This is the official blog of Northern Arizona slam poet Christopher Fox Graham. Begun in 2002, and transferred to blogspot in 2006, FoxTheBlog has recorded more than 670,000 hits since 2009. This blog cover's Graham's poetry, the Arizona poetry slam community and offers tips for slam poets from sources around the Internet. Read CFG's full biography here. Looking for just that one poem? You know the one ... click here to find it.

Saturday, August 29, 2009

Slam Tutorial: Confront Your Own Cultural Heritage, Part 2

It's not easy confronting one's history, especially if it has a dark history, like Southern Whites confronting racism.

Greg Nix, my former roommate is proud to be a Georgian (though he was technically born in Albuquerque) and proud of the Southern flag, but he was taught to see it as a political symbol of State's Rights and independence, not racism. Also coming from the "Southern redneck" tradition of Jason Carney, Nix's poem is more a commentary on the non-Southern racist view of the Southern non-racist heritage. It addresses the non-Southerner view of Southern whites as split into two factions: the "enlightened egalitarian" white person - the common stereotype that we non-Southerners attribute to more-or-less racial equality in the South - and the "ignorant redneck" who seemingly hates gays, minorities, always votes Republican and would rather return to Jim Crow segregation if not outright slavery.

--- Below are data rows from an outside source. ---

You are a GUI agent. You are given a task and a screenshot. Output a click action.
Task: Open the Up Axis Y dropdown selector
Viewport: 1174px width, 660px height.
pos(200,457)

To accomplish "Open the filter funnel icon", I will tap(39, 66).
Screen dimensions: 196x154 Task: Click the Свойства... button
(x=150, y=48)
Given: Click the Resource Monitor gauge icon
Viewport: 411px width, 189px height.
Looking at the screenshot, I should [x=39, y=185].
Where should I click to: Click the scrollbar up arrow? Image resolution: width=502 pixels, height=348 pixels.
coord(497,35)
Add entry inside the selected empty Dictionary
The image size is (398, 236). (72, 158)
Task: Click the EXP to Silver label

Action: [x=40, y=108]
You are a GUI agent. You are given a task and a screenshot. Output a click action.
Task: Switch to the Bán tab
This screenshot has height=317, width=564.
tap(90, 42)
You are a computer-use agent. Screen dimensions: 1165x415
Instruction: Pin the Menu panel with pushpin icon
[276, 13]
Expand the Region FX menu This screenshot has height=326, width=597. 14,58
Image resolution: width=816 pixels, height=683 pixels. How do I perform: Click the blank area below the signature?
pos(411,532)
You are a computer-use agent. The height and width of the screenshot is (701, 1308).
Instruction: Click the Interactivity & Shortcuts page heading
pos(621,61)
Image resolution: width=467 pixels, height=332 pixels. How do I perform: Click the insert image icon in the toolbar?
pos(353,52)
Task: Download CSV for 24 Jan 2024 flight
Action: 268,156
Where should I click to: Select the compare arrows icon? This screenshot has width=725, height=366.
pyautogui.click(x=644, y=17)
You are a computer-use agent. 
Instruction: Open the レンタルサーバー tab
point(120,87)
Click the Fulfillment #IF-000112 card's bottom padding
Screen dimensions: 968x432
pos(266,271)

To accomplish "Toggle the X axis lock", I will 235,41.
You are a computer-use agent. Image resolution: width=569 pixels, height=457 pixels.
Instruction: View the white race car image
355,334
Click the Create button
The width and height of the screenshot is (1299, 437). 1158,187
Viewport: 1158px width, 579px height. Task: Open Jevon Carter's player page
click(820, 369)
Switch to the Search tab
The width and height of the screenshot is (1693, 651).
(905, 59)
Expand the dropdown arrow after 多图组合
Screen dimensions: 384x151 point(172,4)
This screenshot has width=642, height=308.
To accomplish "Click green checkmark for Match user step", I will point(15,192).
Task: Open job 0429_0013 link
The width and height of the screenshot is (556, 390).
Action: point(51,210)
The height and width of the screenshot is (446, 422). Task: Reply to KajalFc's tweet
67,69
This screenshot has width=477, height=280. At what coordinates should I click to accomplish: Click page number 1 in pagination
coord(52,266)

Of course, growing up in the 1980s, I will always equate the Confederate flag with "The Dukes of Hazzard" (let's ignore that abortion of a remake in 2005.) I had several toy General Lee cars as a child.

The unnamed roommate (not me, by the way) in Nix's poem misunderstands the political implications of the Confederate flag perhaps out of racism or simply thinking the flag is cool or rebellious.

Most of the (invariably white) people I've met who display the Confederate flag on their vehicle display the flag for provincialism not out of ideology:

like the Texans' Lone Star

or the Arizonans' sunburst and copper star.

I don't know Delawareans who do the same, for obvious reasons.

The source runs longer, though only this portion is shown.